Long polling is an optimized form of polling.

What Is Long Polling?

The server holds the request open until:

  • New data arrives, or
  • A timeout expires

Then it responds with the data in a single shot.

Example: Long Polling for 5 Seconds

Client → Server: “Any updates?”
Server: Hold request for up to 5 seconds

If updates come within 5 s:
  Server → Client: Latest updates
  Client immediately re‑requests.

Pros of Long Polling

  • ✅ Fewer requests than short polling
  • ✅ More “real‑time” feel than simple polling
  • ✅ Still stateless

Cons of Long Polling

  • ❌ Holds server resources while waiting
  • ❌ Not as instant as WebSockets
  • ❌ Server must manage held requests

Comparing the Approaches

TechniqueReal‑TimeScalabilityServer LoadComplexity
PollingModerate (delayed)EasyMediumEasy
Long PollingGoodGoodMediumModerate
WebSocketsExcellentHardHighModerate

Real‑World Considerations

Do You Always Need Full Real‑Time?

Not necessarily. In a stock‑chart app you might only need fresh price updates, while buying/selling can still use regular POST API routes. In such cases:

  • WebSockets may be overkill.
  • Polling or long polling can be perfectly adequate.

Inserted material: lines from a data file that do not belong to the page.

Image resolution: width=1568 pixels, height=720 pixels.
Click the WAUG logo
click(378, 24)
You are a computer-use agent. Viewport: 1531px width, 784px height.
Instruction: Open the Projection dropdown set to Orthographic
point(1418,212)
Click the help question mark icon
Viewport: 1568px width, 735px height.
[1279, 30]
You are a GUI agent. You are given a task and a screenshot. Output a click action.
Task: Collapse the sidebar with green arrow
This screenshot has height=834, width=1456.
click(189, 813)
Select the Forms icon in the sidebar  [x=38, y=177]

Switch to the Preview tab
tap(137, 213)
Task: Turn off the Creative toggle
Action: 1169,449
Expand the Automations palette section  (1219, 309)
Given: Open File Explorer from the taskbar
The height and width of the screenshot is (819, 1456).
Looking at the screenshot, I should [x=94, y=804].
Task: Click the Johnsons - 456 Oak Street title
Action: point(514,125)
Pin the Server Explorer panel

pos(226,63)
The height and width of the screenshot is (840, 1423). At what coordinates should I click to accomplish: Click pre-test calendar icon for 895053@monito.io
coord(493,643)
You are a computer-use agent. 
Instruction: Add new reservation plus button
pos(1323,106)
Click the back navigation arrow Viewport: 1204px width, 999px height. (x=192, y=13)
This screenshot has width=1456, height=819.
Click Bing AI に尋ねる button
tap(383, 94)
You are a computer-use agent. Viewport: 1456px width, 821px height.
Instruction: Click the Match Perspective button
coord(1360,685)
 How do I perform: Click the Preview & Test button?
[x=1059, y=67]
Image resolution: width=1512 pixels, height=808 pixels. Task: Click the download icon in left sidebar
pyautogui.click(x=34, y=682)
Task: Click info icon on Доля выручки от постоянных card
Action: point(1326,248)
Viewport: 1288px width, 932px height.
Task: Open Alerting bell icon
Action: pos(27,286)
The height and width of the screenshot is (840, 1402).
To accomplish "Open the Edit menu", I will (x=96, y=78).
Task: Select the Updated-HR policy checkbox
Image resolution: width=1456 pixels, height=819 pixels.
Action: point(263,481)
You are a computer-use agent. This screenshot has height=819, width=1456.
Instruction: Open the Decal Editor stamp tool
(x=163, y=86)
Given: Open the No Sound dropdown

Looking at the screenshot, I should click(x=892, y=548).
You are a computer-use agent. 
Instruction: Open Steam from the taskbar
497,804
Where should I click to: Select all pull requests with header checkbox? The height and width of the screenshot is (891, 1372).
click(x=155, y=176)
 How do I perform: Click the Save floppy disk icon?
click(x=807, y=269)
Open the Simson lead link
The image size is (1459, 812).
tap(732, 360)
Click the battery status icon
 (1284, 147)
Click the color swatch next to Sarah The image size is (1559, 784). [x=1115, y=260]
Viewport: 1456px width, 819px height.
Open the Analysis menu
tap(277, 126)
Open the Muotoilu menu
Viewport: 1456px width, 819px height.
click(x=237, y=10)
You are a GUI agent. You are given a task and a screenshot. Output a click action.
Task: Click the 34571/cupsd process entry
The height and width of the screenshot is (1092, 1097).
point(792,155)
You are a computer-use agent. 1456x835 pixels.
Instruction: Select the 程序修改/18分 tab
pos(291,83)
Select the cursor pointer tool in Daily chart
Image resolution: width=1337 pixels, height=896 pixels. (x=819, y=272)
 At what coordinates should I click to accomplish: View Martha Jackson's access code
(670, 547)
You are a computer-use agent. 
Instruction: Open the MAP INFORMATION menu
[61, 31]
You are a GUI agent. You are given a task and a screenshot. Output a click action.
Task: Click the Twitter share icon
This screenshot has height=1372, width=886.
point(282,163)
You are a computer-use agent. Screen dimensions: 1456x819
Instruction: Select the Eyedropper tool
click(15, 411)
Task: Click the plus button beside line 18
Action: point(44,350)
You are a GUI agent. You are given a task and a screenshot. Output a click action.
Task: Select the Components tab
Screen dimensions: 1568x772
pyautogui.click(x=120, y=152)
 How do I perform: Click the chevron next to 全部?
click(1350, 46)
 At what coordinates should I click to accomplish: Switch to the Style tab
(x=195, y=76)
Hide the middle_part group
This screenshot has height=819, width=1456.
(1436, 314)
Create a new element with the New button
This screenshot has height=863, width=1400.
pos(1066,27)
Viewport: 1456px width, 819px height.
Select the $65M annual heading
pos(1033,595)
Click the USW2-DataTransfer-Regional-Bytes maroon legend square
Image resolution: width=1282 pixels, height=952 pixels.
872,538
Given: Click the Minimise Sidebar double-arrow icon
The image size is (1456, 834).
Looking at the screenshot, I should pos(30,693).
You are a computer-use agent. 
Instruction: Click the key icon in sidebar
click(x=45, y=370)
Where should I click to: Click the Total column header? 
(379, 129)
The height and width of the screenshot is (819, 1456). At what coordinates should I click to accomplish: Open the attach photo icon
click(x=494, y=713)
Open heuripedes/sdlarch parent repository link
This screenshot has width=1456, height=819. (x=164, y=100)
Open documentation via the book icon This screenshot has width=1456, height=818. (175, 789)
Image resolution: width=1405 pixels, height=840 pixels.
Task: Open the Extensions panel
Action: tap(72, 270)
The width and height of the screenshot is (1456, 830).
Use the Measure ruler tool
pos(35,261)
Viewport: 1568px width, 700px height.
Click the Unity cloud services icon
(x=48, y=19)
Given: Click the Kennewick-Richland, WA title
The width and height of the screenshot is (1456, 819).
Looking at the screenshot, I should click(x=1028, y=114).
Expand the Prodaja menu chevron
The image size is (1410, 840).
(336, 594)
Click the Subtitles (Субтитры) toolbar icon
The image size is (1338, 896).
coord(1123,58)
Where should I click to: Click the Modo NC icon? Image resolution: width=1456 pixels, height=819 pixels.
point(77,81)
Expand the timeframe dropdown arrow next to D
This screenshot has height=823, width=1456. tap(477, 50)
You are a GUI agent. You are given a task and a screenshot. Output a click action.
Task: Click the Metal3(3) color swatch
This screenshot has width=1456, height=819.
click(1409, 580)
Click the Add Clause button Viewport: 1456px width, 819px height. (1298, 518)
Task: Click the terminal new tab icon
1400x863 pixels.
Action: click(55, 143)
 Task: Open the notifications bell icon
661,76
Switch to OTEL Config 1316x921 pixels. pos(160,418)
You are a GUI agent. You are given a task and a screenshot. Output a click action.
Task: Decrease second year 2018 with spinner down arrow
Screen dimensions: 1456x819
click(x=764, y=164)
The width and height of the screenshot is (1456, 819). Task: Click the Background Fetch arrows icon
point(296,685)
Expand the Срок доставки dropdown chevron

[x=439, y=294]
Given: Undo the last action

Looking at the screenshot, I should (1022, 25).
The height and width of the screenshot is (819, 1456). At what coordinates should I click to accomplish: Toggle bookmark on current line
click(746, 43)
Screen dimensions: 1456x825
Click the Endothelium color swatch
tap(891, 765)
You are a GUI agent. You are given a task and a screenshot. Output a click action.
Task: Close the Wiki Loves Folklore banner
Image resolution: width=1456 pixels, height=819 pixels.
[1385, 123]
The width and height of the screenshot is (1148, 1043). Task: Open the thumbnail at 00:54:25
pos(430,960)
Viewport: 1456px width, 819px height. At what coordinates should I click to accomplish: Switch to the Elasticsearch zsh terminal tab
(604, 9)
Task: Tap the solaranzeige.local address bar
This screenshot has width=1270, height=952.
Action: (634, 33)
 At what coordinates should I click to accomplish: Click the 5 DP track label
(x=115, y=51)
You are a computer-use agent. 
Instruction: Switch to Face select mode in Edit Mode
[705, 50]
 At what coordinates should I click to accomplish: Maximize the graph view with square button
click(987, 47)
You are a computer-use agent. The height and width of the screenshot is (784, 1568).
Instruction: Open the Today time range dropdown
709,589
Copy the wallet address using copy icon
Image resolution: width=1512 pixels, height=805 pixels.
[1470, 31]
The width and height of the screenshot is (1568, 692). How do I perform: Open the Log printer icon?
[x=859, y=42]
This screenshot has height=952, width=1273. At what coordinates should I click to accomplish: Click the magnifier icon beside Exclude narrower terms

Why Polling Works Well with Load Balancers

When scaling with many backend servers behind a load balancer:

  • Polling requests are distributed across servers.
  • No single server holds a persistent connection.
  • If a server fails, the next poll is routed to another healthy server.

Final Thoughts

Real‑time systems are about choosing the right tool for the job:

  • Need instant push updates?WebSockets
  • Need lightweight, scalable updates?Polling / Long Polling
  • Want a mix of both? → Start with polling and evolve as needed

Every choice has trade‑offs. Understanding the fundamental communication patterns helps you make the best architectural decision and avoids unnecessary complexity early on.